Hispanic, Black and Native American children accounted for 78% of those deaths, even though those groups represent just 41% of the United States population, a disproportionate effect that reflects a similar disparity among adults. Previous research has shown that the death toll from COVID-19 is twice as high for people of color under the age of 65 as it is for white Americans.
It was citing this well-known CDC study:
“Health disparities are preventable differences in the burden of disease, injury, violence, or opportunities to achieve optimal health that are experienced by socially disadvantaged populations. Populations can be defined by factors such as race or ethnicity, gender, education or income, disability, geographic location (e.g., rural or urban), or sexual orientation. Health disparities are inequitable and are directly related to the historical and current unequal distribution of social, political, economic, and environmental resources.”
And a Stanford researcher has raised precisely this point. Beth Duff-Brown writes on the Stanford Health Policy website:
“Unusually high numbers of racial minorities and people of Hispanic origin nationwide died of all causes in the early days of the pandemic, according to a new study led by SHP’s Maria Polyakova.
After adjusting for age, sex and state of residence, researchers found that an additional 6.8 per 10,000 Black people died of all causes last April, compared with the average number who died since 2011 in April. For Hispanics, that figure was 4.3; for Asians, 2.7; and for whites, 1.5.
Excess mortality rates were greater in some areas than others.”
“The overall rates of excess mortality and differences by race and ethnicity in New York and New Jersey are absolutely staggering,” said Polyakova, Ph.D., assistant professor of medicine at Stanford Health Policy and co-author of the study, published Feb. 1 in Health Affairs.
If Hoover fellows did account for this data, that would be welcome knowledge. But they certainly did not mention them nearly as prominently as they did the loss of future earnings.
It is here that we should return to Berman’s toss-away line, “Of course we should try to minimize fatalities.”
These expansive “philosophical” musings expose whose fatalities they are most willing to risk for the sake of their own “freedom” and “free markets.” And let us not forget this passage from the CDC report: “Health disparities are inequitable and are directly related to the historical and current unequal distribution of social, political, economic, and environmental resources [emphasis added].”

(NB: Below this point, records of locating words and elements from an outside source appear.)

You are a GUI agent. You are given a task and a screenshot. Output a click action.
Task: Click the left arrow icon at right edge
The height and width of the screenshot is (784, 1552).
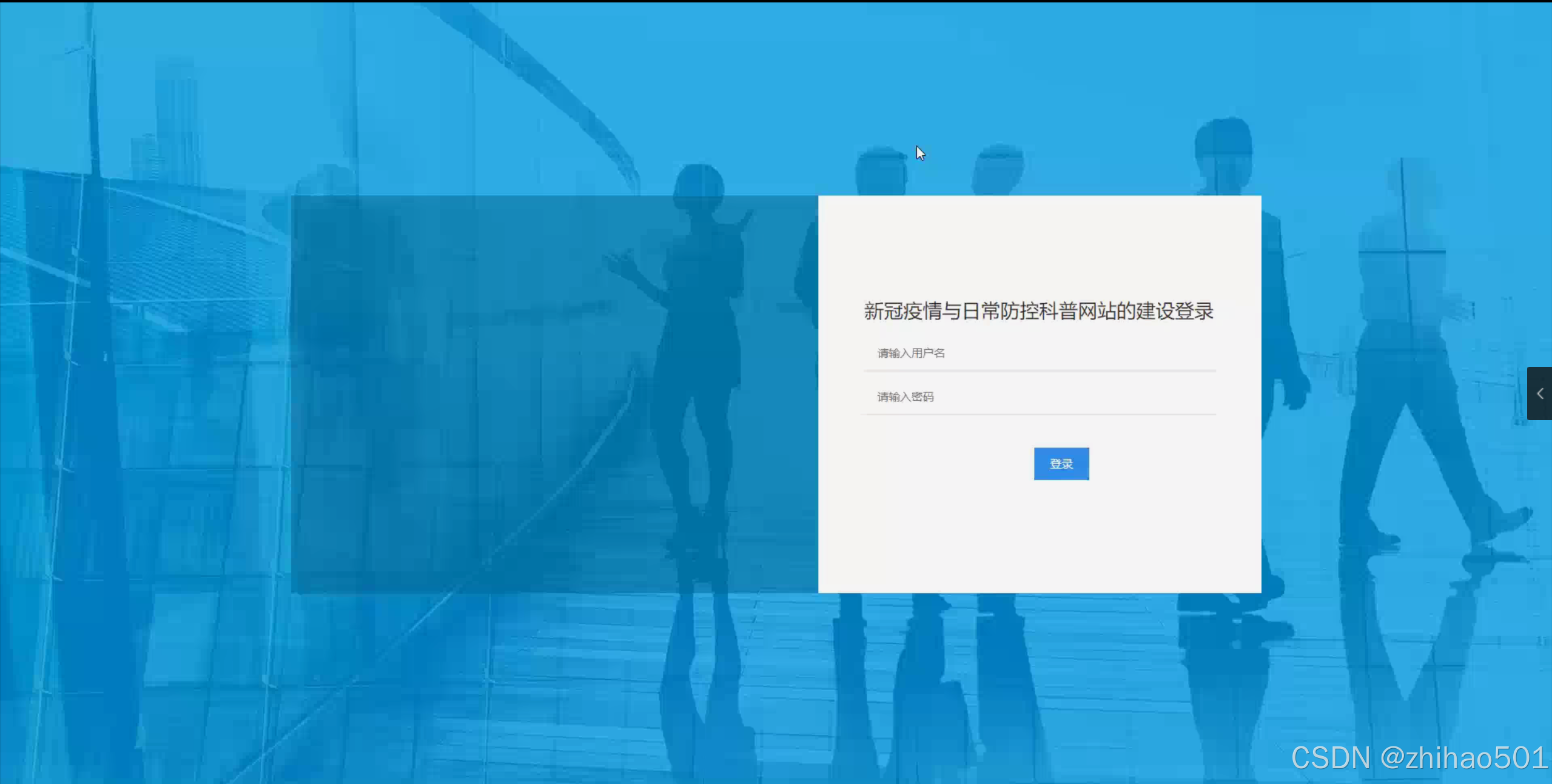click(1540, 394)
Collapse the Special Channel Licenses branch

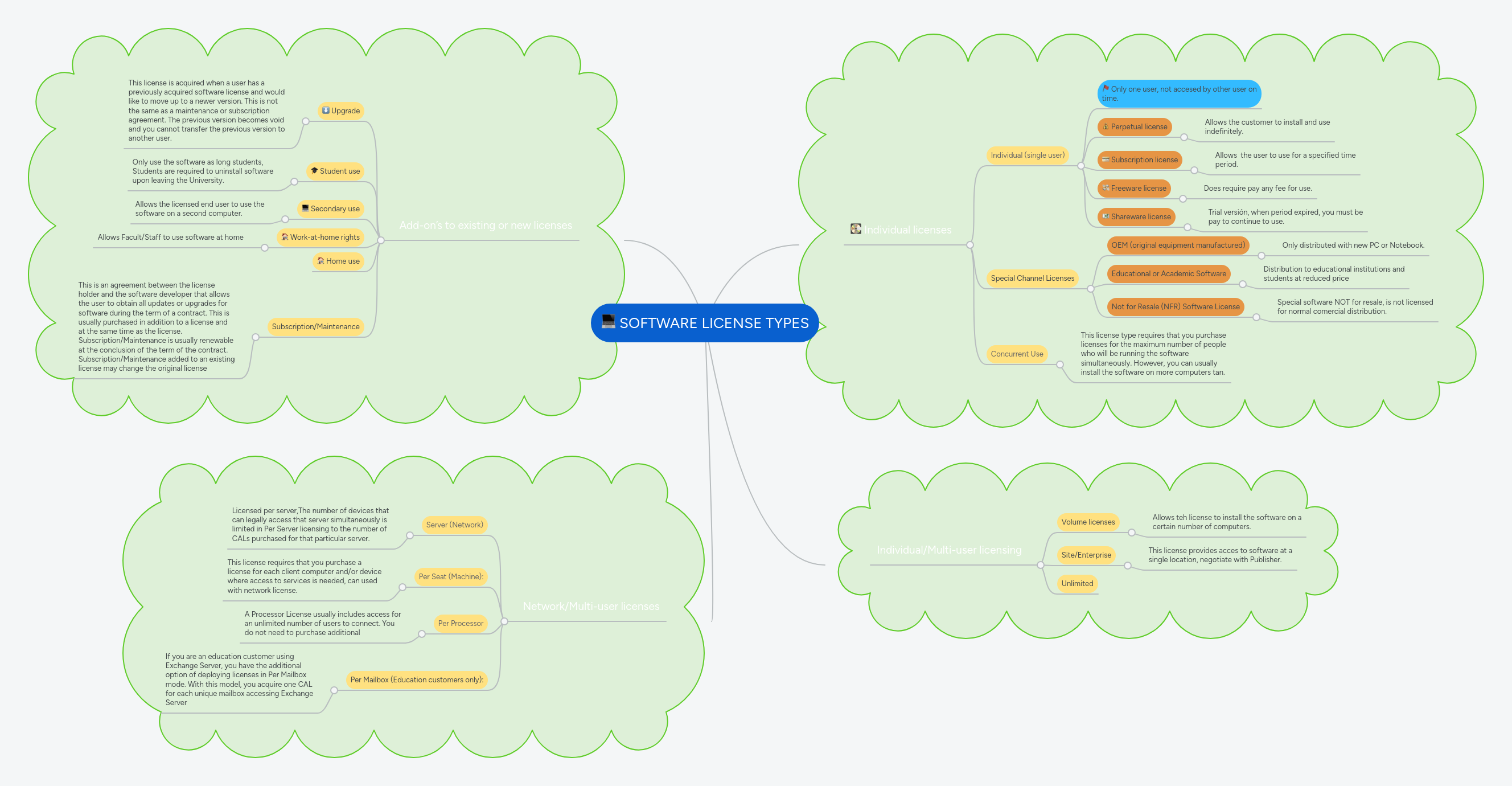1090,288
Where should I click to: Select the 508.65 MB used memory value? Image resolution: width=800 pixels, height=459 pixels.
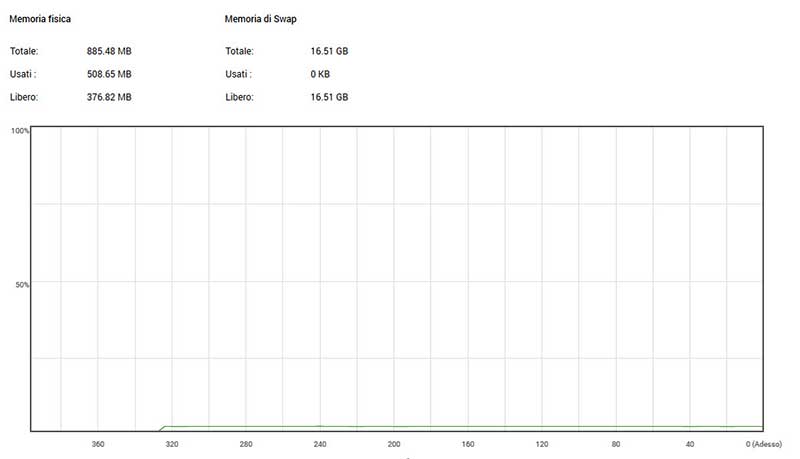(x=109, y=74)
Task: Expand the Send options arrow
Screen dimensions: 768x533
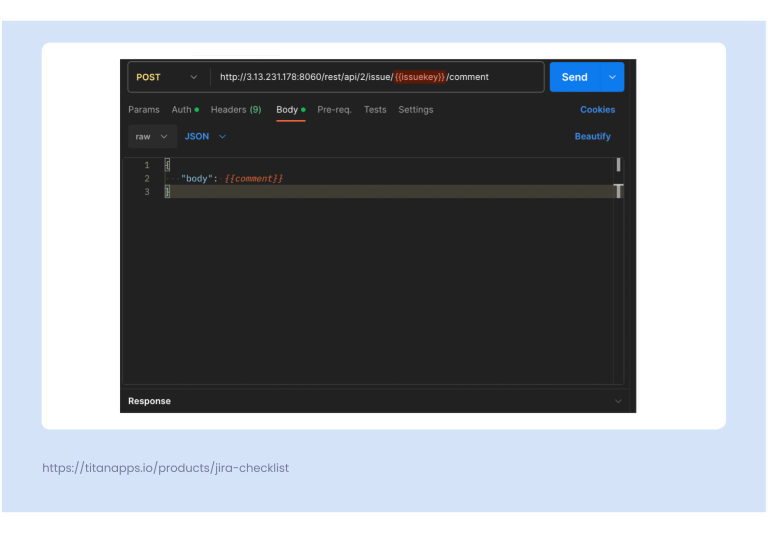Action: pos(612,77)
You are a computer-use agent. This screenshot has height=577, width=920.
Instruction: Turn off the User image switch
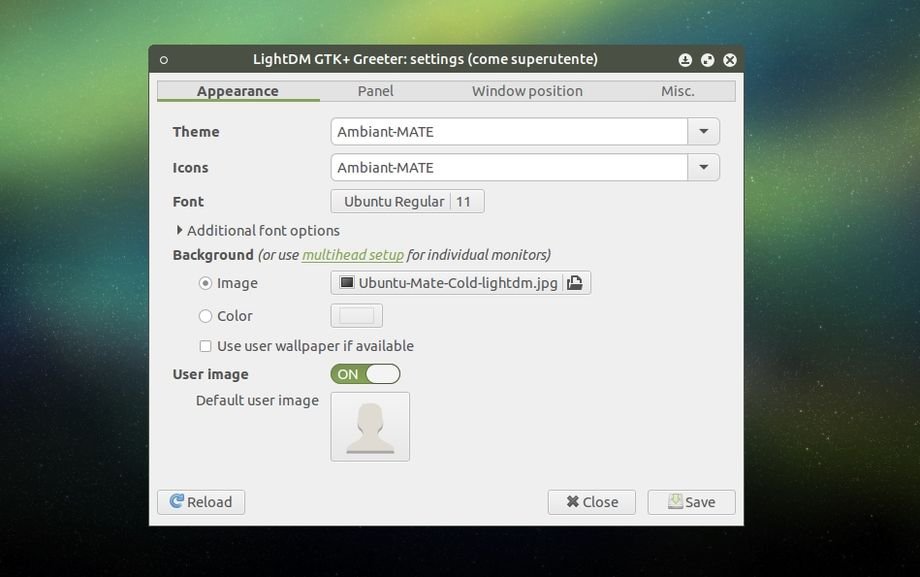pos(365,374)
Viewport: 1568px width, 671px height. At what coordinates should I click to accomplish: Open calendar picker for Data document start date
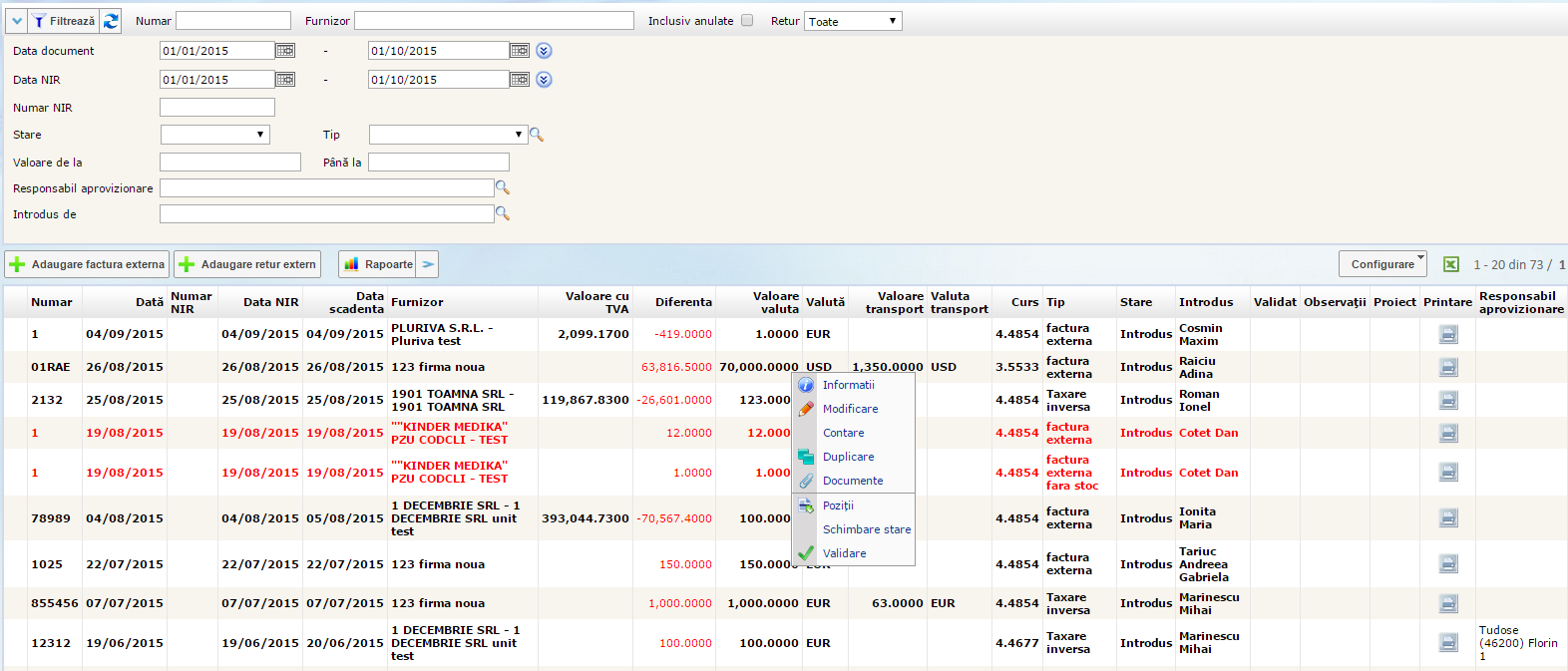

In our presentation to the Faculty Senate on Feb. 11, my colleagues and I demonstrated how Hoover’s commitment to partisan advocacy puts it at odds with many of Stanford’s core values — such as a commitment to diversity of ideas and of peoples, so that the question of “we” is answered affirmatively and inclusively. Hoover Institution does not hold those values — its priorities lie elsewhere. And skeptics like myself wonder for how long Stanford will continue to be independent from Hoover in any meaningful way.
As a literary scholar I cannot help but end with a quotation from one of the most powerful and eloquent writers we have had, Toni Morrison. This line is from her stunning Nobel Prize acceptance speech. She spends a great deal of time talking about language, calling out in particular “the systematic looting of language [that moves] relentlessly toward the bottom line and the bottomed-out mind.” By “looting” she means the evacuation from language of truth, discernment, and care for others.